Relação com Outros Métodos de Muestreo

A temperatura é frequentemente usada em conjunto com outras técnicas de muestreo. O muestreo top-k restringe o pool de muestreo aos k tokens seguintes mais prováveis, enquanto o muestreo de núcleo (top-p) selecciona do menor conjunto de tokens cuja probabilidade acumulada excede um limiar p. Estes métodos podem ser combinados com temperatura para controlar ainda mais a aleatoriedad. Por exemplo, um modelo pode usar temperatura 0,8 com top-p 0,9, significando que a temperatura é aplicada primeiro, e depois o filtro de núcleo selecciona os tokens mais prováveis que juntos representan 90% da massa de probabilidade.

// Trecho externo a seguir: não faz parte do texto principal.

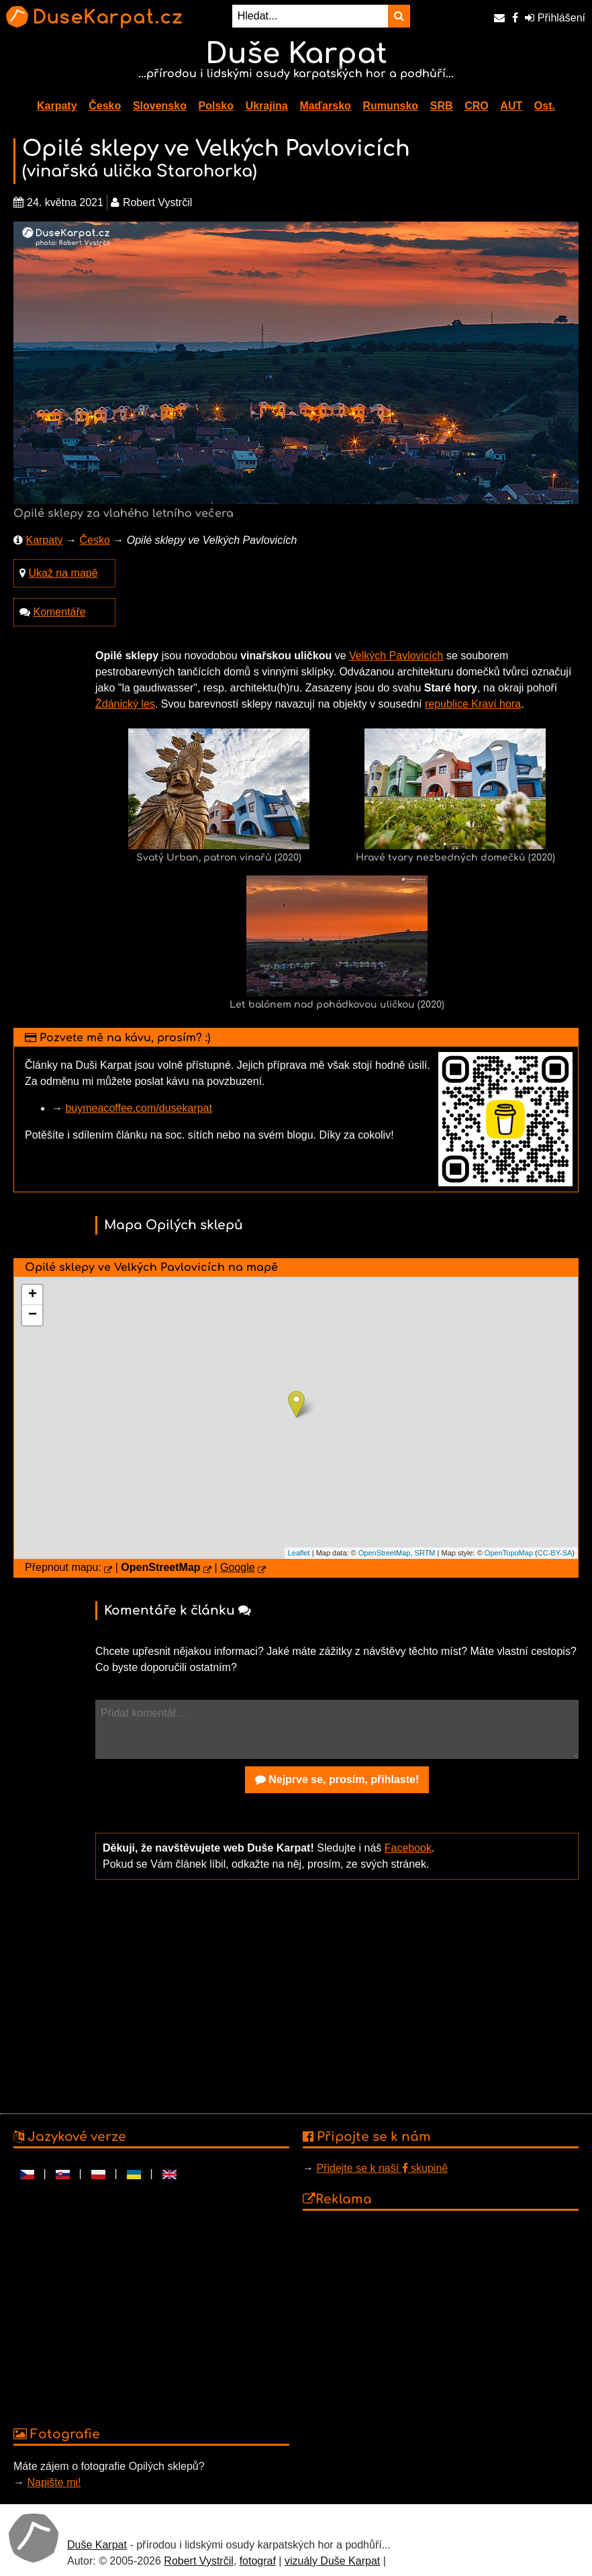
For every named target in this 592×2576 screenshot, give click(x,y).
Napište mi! (54, 2482)
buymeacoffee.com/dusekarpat (138, 1108)
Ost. (544, 105)
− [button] (32, 1315)
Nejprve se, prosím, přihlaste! (337, 1779)
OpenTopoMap (509, 1553)
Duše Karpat (97, 2544)
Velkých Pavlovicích (396, 655)
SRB (441, 105)
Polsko (216, 105)
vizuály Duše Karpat (332, 2561)
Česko (105, 105)
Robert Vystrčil (198, 2561)
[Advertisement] (337, 1995)
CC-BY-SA (555, 1553)
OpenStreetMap (384, 1553)
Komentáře (59, 612)
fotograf (258, 2561)
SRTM (425, 1553)
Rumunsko (390, 105)
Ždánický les (125, 704)
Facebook (408, 1848)
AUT (511, 105)
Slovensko (160, 105)
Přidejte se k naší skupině (382, 2168)
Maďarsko (324, 105)
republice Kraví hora (473, 704)
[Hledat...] (310, 16)
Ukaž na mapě (62, 573)
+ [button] (32, 1295)
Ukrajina (267, 105)
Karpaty (57, 105)
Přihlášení (555, 17)
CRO (476, 105)
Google (237, 1567)
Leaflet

Em algumas implementações, a temperatura é aplicada antes do filtro top-k ou top-p, enquanto em outras é aplicada depois. A ordem exata pode afetar a distribuição resultante, mas o princípio geral permanece: a temperatura ajusta a aleatoriedad geral, enquanto top-k e top-p focam nos tokens mais prováveis.

Considerações Práticas

Ao implantar LLMs em produção, a temperatura é um parámetro crítico a ajustar. Afeta não só a qualidade das saídas, mas também o custo e a latencia, já que temperaturas mais altas podem levar a uma geração mais longa se o modelo explora caminhos mais diversos. Alguns frameworks, como a biblioteca Hugging Face Transformers, proporcionam suporte integrado para temperatura e outros parámetros de muestreo.

A temperatura também é relevante em fine-tuning e aprendizado por reforço. Durante o treinamento, uma técnica chamada destilação de conhecimento usa uma temperatura para suavizar as distribuciones de saída de um modelo professor, permitendo que um modelo estudante aprenda das saídas probabilísticas do professor. Neste contexto, a temperatura é usada para controlar a 'suavidade' dos rótulos, o que pode melhorar a generalização do estudante.

Contexto Histórico

O uso de temperatura em funções softmax precede os LLMs modernos. Fue introducido no contexto de redes neuronales nos anos 1980 e 1990, notavelmente por pesquisadores como Geoffrey Hinton e outros que trabalhavam em máquinas de Boltzmann e treinamento de redes neuronales. O conceito foi depois adotado em modelos seq2seq e eventualmente se tornou uma característica padrão em LLMs baseados em transformers. A partir do início dos anos 2020, a temperatura é um parámetro omnipresente em APIs de LLM e implementações de código aberto.